What is Scale for Map? How can the Map Scales be expressed?
Maps are usually drawn to scale in order to be accurate. A scale is the ratio of distance between any two points on the map, corresponding to the actual distance on the ground. It shows how much of the actual earth’s surface is represented by a given measurement on the page of a map.
Map scales may be expressed by one of the following three methods –
By Words and Figures: By this method the scale is expressed in words stating how many units on the map equals how much on the ground. Thus 1cm = 4km means 1cm on the map corresponds to 4km on actual ground surface. This is particularly important for road maps where a person travelling from point A to B which are say 3cm apart on the map would have to travel a distance of 12 km.

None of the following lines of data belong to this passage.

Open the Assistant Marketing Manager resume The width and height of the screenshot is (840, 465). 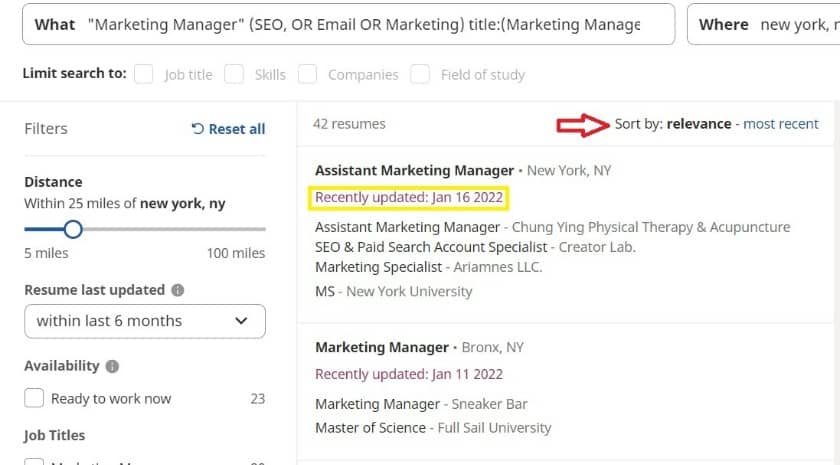[x=414, y=170]
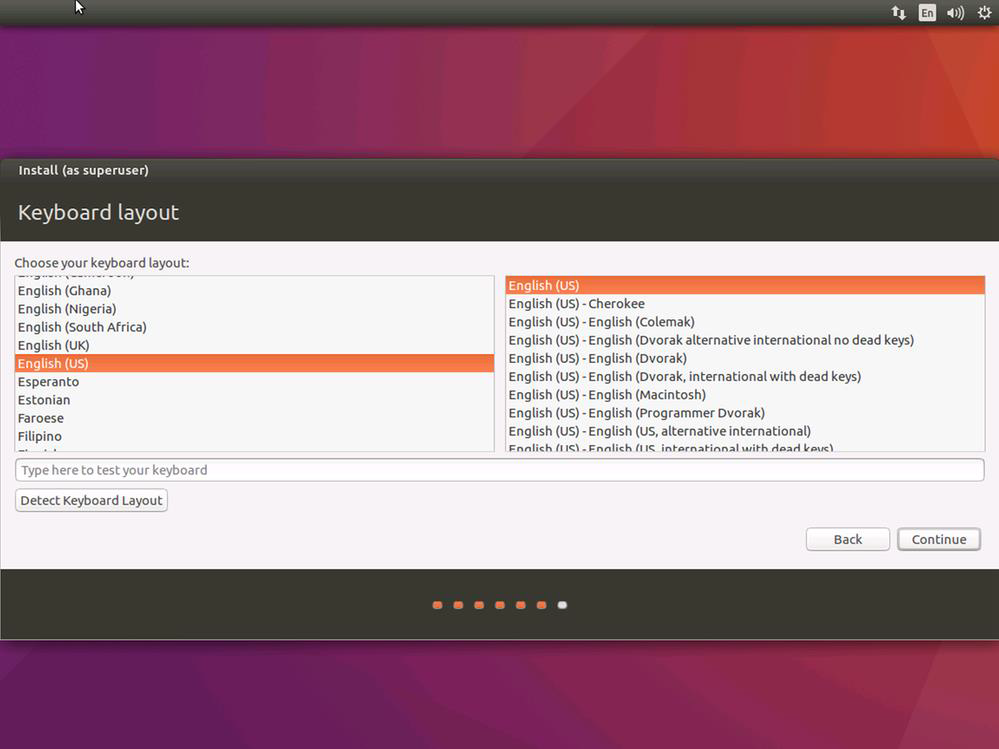Screen dimensions: 999x749
Task: Pick Filipino keyboard layout
Action: click(x=40, y=436)
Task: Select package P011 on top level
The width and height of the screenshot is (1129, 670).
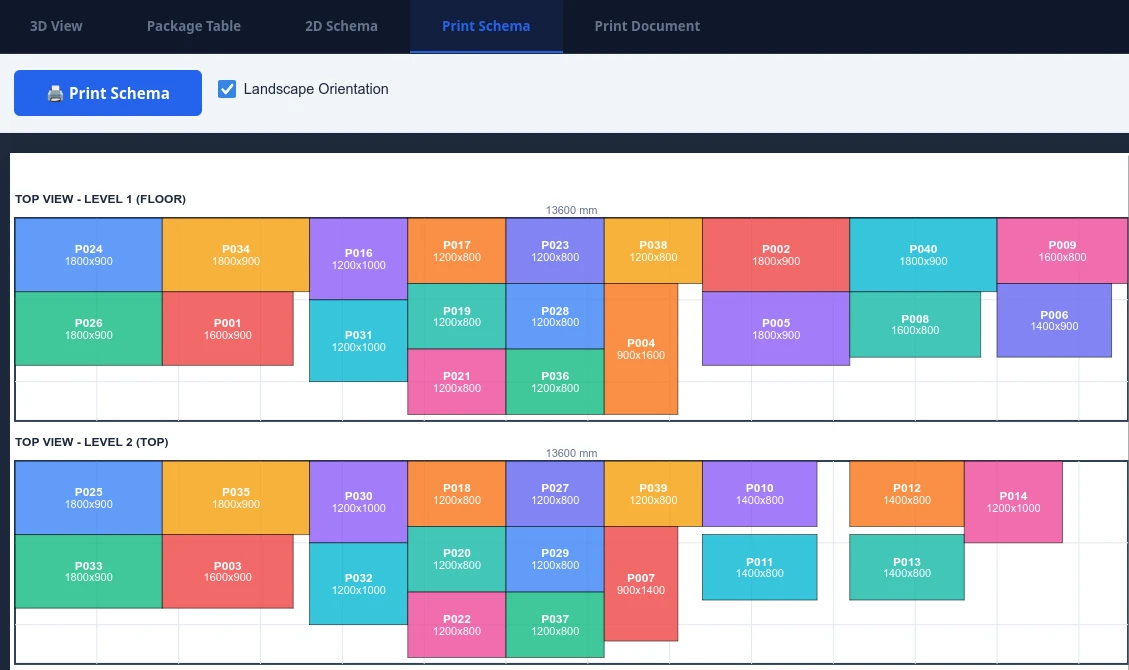Action: [x=759, y=567]
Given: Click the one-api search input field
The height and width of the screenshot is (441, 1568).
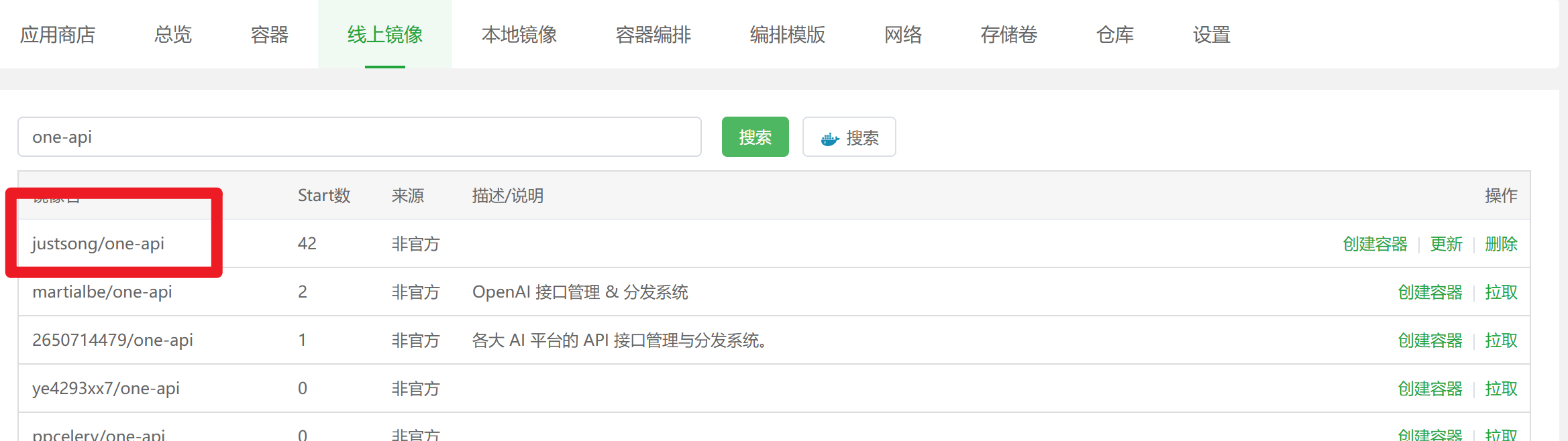Looking at the screenshot, I should pyautogui.click(x=359, y=137).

Graphical or Linear Scale: This scale is shown by means of a straight line which is divided and sub-divided so that distances can be directly measured and read from the map. Each unit represents a certain number of miles or kilometers on the earth’s surface.
Numerical or Representative Fraction: This is the most common method of expressing scale giving the proportion between the distance on the map and the corresponding distance on the earth’s surface by means of fraction.
Representative Fraction = Distance on the map / Distance on the ground
It may be written as 1 : 57,000 or 1/57,000.
Thus it means one unit on the map represents 57,000 of the same units on the ground. This method is independent of any particular unit of measurement and thus can be converted to any unit thereby having a universal application. For example for an American this map scale may mean 1inch on the map is equal to 57,000 units while for an Indian 1cm of the same map is equal to 57,000 cm actually.